By Mark Chediak & Christopher Martin, Bloomberg News
Silicon Valley has something to offer the world in the drive toward a clean energy economy. And it’s not technology.
It’s a financing formula. In a region that spawned tech giants Apple Inc. and Google and is famous for innovators and entrepreneurs like Steve Jobs, a handful of startups began offering to install solar panels on the homes of middle-class families in return for no-money down and monthly payments cheaper than a utility bill. This third-party leasing method — which made expensive clean energy gear affordable — ignited a rooftop solar revolution with annual U.S. home installations increasing 16-fold since 2008, according to the Solar Energy Industries Association and GTM Research.
“There is a reason why California is a tech Mecca for the world because the infrastructure is here to attract that talent,” said SolarCity Corp.’s Chief Executive Officer Lyndon Rive, whose company popularized third-party solar leases for homeowners starting in 2008. “All the major innovation is going to occur in California.
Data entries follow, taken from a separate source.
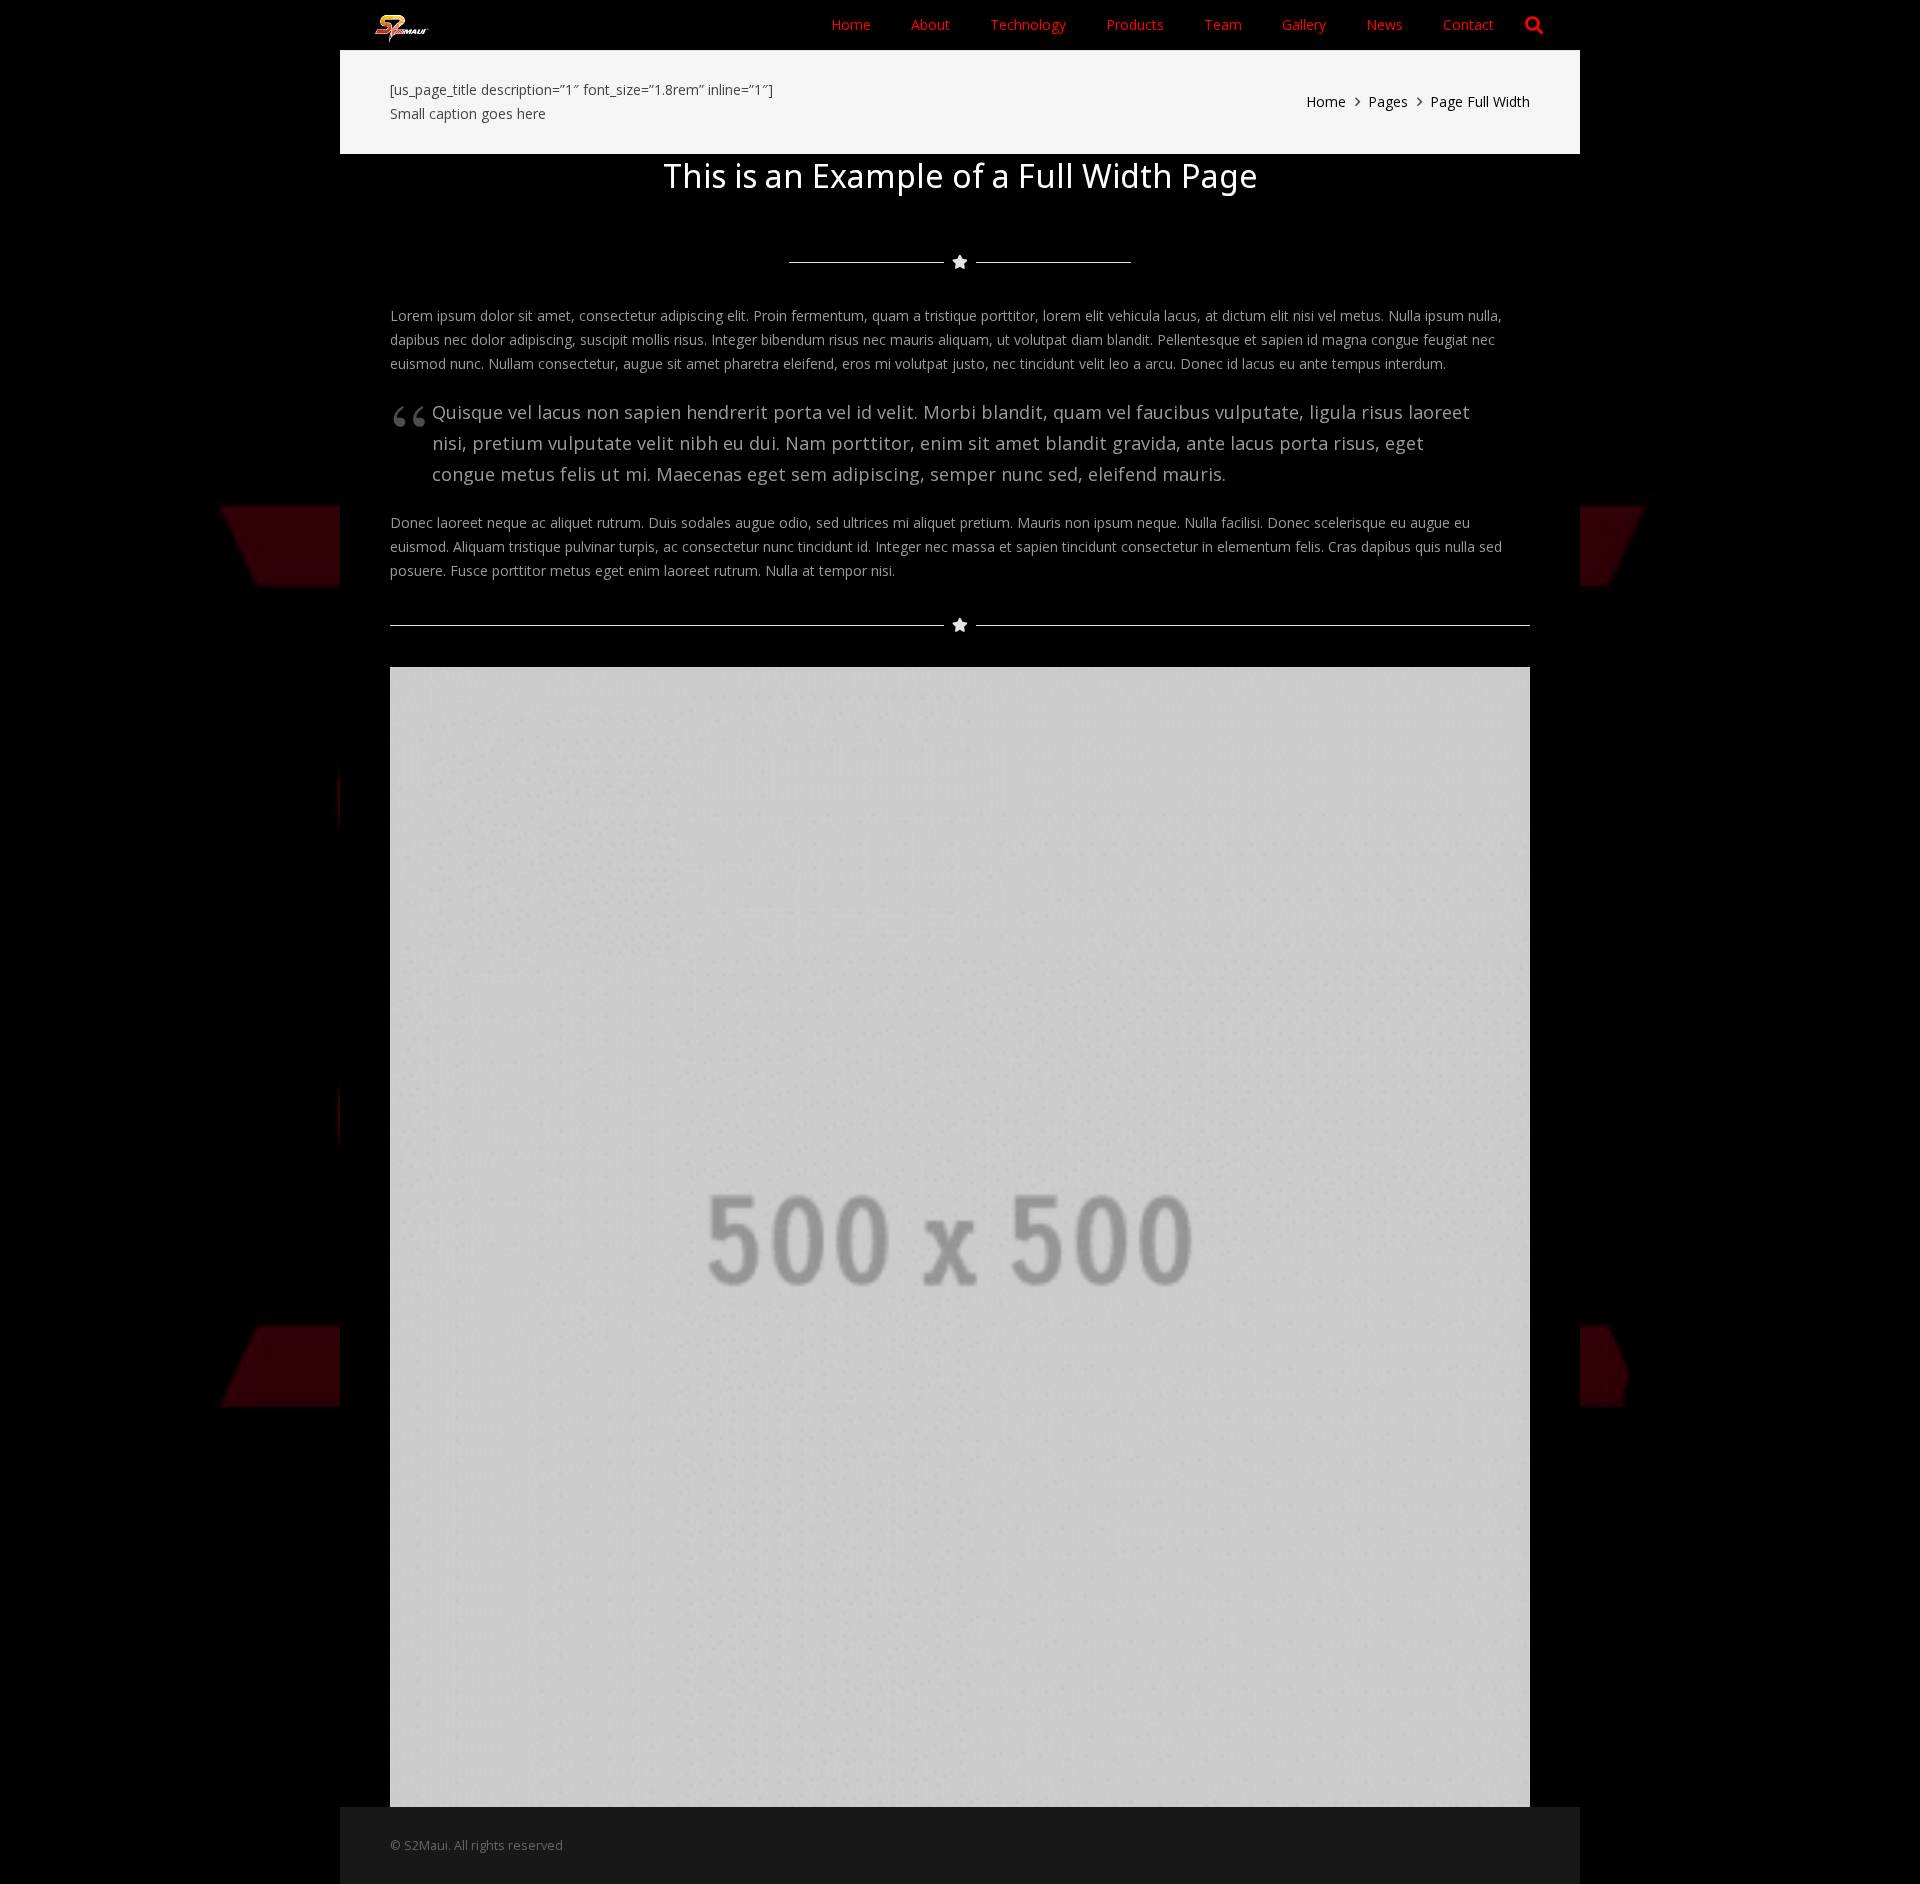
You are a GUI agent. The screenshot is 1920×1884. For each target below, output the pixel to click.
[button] (1172, 25)
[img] (960, 1237)
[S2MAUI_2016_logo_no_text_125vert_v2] (402, 25)
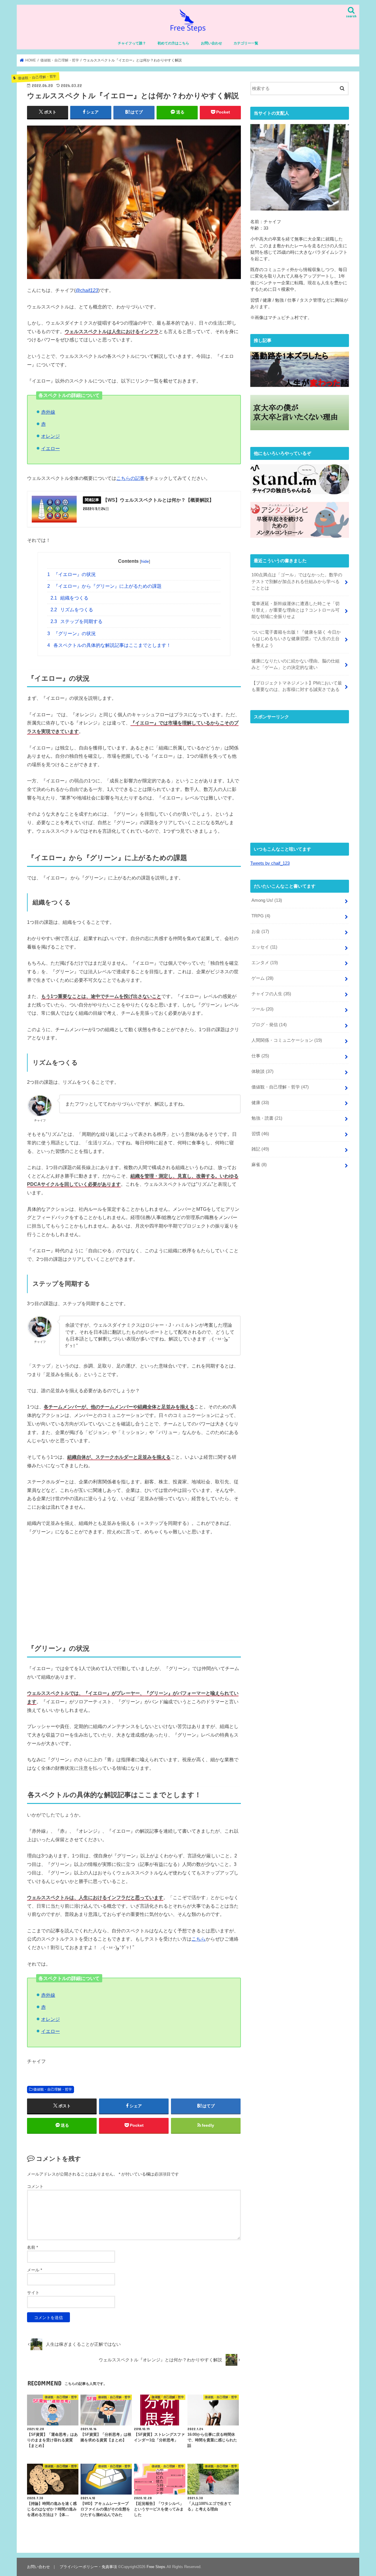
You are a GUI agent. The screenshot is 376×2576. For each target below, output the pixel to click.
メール (34, 2270)
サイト (33, 2292)
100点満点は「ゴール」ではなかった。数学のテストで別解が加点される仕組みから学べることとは (296, 581)
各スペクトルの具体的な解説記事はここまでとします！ (109, 645)
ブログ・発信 (269, 1024)
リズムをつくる (72, 609)
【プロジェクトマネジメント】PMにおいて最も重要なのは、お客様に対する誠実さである (296, 686)
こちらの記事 (130, 478)
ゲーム (262, 978)
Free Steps (156, 2567)
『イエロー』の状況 (71, 574)
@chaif (86, 290)
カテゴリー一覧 (246, 43)
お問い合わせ (211, 43)
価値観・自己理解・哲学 (52, 2089)
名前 (32, 2247)
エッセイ (264, 947)
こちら (199, 1938)
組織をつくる (70, 597)
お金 (260, 931)
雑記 (260, 1149)
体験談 (262, 1071)
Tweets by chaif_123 (270, 863)
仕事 (260, 1056)
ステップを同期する (77, 621)
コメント (35, 2186)
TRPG (260, 916)
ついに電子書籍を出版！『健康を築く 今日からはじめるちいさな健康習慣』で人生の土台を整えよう (296, 638)
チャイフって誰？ (132, 43)
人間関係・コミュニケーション (286, 1040)
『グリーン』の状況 (71, 633)
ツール (262, 1009)
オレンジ (50, 436)
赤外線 (48, 412)
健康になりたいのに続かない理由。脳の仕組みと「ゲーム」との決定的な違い (295, 664)
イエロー (50, 448)
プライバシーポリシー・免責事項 (88, 2567)
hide (145, 561)
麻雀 (259, 1164)
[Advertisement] (134, 1585)
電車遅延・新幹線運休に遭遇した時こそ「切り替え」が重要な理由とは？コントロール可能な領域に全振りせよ (295, 610)
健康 (260, 1102)
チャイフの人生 (271, 993)
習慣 (260, 1133)
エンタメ (264, 962)
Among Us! (266, 900)
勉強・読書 (266, 1118)
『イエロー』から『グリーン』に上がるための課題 (104, 586)
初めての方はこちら (173, 43)
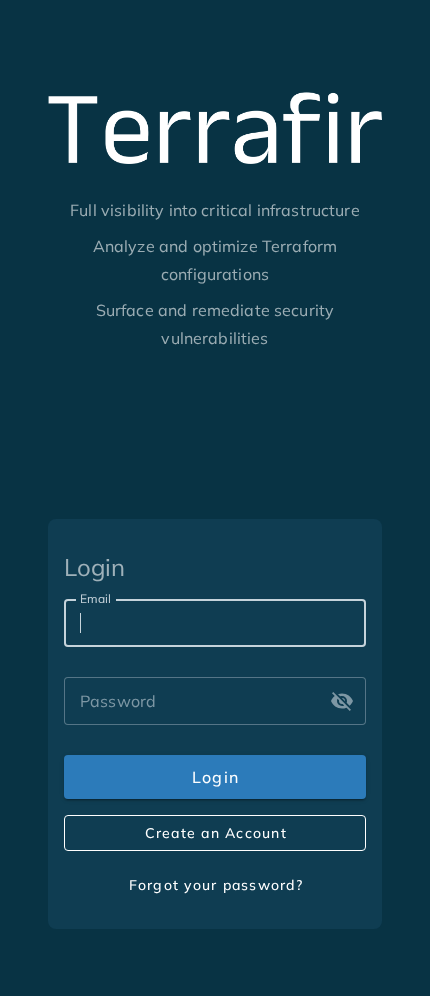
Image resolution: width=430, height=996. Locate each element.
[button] (342, 701)
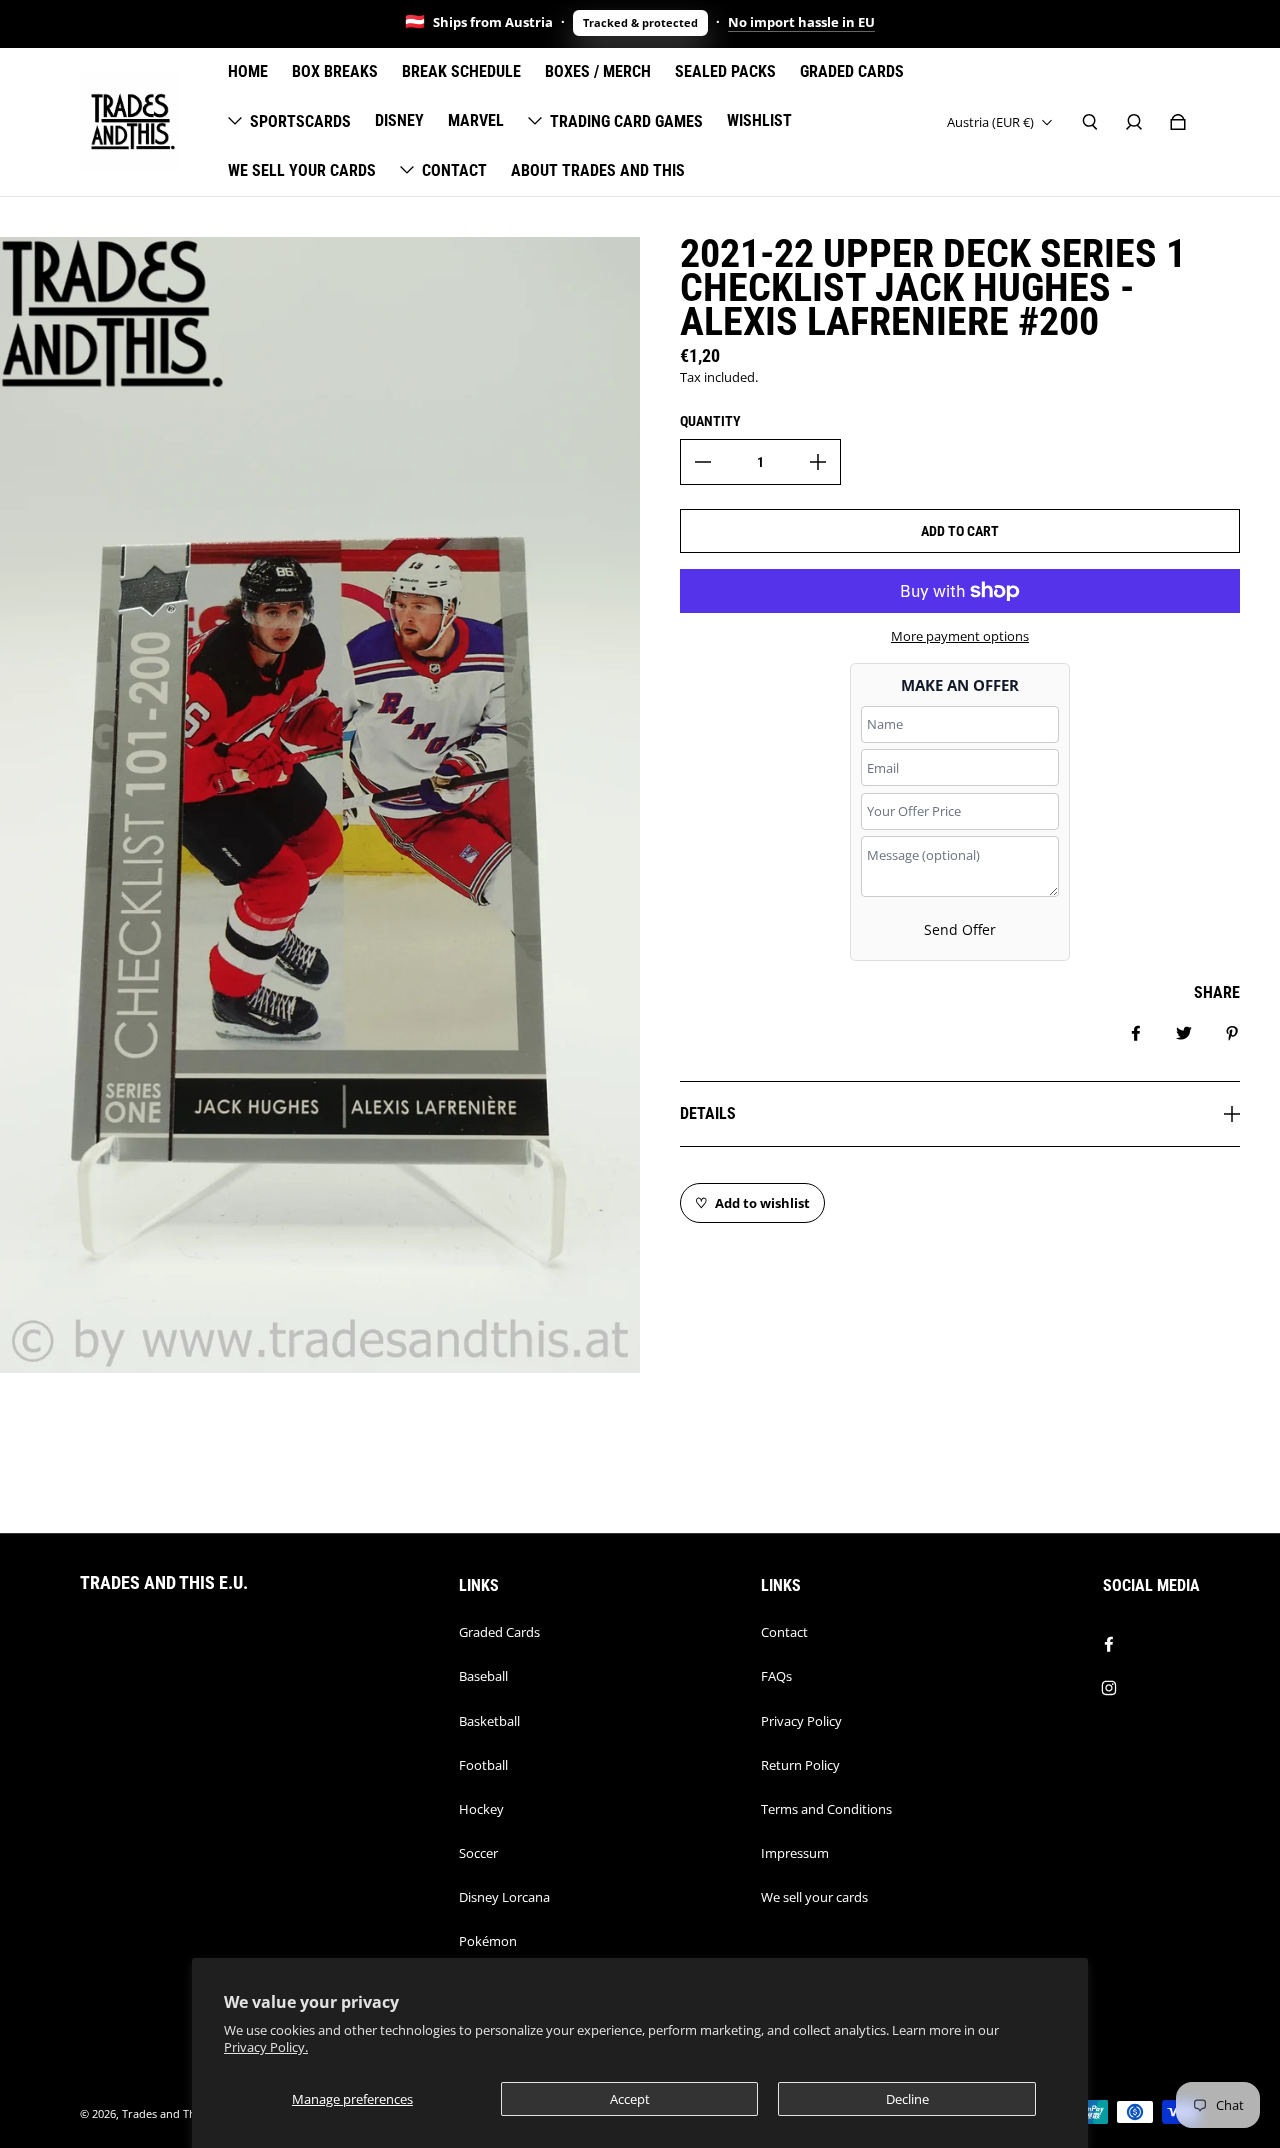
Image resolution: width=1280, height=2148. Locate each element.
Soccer (478, 1853)
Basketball (489, 1721)
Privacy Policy (801, 1721)
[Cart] (1178, 122)
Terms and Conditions (826, 1809)
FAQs (776, 1676)
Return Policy (800, 1765)
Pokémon (488, 1941)
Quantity (710, 421)
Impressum (795, 1853)
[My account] (1134, 122)
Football (483, 1765)
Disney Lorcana (504, 1897)
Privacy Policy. (266, 2047)
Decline (907, 2099)
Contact (784, 1632)
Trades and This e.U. (174, 2114)
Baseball (483, 1676)
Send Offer (960, 929)
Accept (630, 2099)
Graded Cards (499, 1632)
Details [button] (708, 1113)
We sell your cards (814, 1897)
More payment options (960, 636)
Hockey (481, 1809)
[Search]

One of the innovations is the financing of solar assets.”
SolarCity took the leasing model that SunEdison Inc. first developed for the solar industry by a graduate student named Jigar Shah. SolarCity adapted that model for residential consumers in 2008 and many more offered similar arrangements including Sunrun Inc., which developed the first one in September 2007, and Vivint Solar Inc. And now the idea is spreading to other industries trying to sell expensive capital equipment that reduce pollution and fossil fuel consumption.